Trade unions of the state power company EAC will next week ask their members to endorse “dynamic measures” – usually code for “strikes” – in protest at government plans to open up the electricity market.
The syndicates are opposed to the government’s proposal – already in progress – to make the Transmission System Operator (TSO) a full independent agency.
The TSO, which monitors transmission and production, is currently dependent on seconded staff from the EAC.
The TSO argues this needs to change, as seconded EAC technicians cannot possibly be given access to electricity competitors’ proprietary data once the market is opened.
In addition, it’s understood the government intends to empower the TSO to act as a ‘Market Operator’.
This would enable the TSO to interface with independent power producers, thus ending the EAC’s monopoly.

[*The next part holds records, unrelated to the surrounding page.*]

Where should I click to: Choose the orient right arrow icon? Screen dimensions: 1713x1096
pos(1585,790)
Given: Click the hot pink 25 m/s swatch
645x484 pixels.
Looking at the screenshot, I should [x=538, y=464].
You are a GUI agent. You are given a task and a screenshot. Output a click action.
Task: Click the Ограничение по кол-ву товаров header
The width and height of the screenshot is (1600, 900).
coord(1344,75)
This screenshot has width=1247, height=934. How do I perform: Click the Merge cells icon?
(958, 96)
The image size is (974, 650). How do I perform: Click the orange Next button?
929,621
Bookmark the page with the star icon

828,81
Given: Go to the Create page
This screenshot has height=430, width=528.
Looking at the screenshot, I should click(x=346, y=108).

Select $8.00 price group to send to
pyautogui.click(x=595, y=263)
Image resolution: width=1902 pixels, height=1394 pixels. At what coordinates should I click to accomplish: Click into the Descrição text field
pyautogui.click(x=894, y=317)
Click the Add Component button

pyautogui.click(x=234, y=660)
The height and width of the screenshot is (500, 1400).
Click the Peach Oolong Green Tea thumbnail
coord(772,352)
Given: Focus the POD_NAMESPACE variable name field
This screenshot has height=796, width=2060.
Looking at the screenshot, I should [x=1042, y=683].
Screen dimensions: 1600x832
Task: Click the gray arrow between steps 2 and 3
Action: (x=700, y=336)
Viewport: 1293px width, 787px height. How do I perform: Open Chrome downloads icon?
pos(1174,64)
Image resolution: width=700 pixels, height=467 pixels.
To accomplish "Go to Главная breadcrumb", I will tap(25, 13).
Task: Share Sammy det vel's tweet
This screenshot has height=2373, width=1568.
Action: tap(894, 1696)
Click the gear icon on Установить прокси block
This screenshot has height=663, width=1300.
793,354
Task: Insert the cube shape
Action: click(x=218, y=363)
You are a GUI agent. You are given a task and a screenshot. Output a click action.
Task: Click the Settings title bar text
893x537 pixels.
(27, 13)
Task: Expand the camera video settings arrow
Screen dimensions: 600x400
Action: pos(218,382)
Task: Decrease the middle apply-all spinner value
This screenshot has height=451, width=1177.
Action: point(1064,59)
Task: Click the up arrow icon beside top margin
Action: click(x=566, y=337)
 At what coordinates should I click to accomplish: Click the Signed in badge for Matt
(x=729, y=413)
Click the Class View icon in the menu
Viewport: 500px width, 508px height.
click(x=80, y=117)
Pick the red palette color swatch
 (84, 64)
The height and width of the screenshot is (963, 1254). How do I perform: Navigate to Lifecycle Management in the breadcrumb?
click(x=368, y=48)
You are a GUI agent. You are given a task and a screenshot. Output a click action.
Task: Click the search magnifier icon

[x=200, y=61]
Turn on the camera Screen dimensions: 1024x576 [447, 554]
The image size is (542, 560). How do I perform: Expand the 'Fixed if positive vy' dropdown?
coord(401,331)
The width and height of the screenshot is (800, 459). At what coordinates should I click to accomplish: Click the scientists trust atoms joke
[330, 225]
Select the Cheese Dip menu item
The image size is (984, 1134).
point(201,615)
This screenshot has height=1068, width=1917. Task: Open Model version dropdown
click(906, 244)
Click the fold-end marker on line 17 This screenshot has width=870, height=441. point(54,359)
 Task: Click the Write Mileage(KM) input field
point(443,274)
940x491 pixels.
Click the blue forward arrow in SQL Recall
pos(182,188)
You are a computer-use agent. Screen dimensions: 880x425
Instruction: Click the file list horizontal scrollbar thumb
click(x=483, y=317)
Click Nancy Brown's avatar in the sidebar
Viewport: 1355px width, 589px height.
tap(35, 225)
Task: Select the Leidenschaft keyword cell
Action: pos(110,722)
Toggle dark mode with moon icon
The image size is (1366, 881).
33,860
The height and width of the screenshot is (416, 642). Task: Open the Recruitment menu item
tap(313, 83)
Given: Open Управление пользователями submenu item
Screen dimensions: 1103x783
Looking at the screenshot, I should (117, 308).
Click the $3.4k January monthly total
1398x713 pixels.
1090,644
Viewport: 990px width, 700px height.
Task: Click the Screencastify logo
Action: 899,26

Andreas Panorkos, head of the powerful Epopai union, on Thursday accused the government of forcing through its plans without consulting the state power company.
He said the energy ministry is lying when it claims that the EAC unions were consulted on the pending changes to the electricity market model.
And according to Panorkos, during a closed-doors session of House commerce committee, the ministry conceded that the changes would drive up the cost of electricity anywhere from 20 to 30 per cent.
Under the model envisaged by the government, an intermediate period to full competition will be ushered in by allowing private energy producers – mainly from renewable energy sources – to sell their electricity through monthly, bilateral contracts.
As it stands, July 2019 is the target date for full market liberalisation.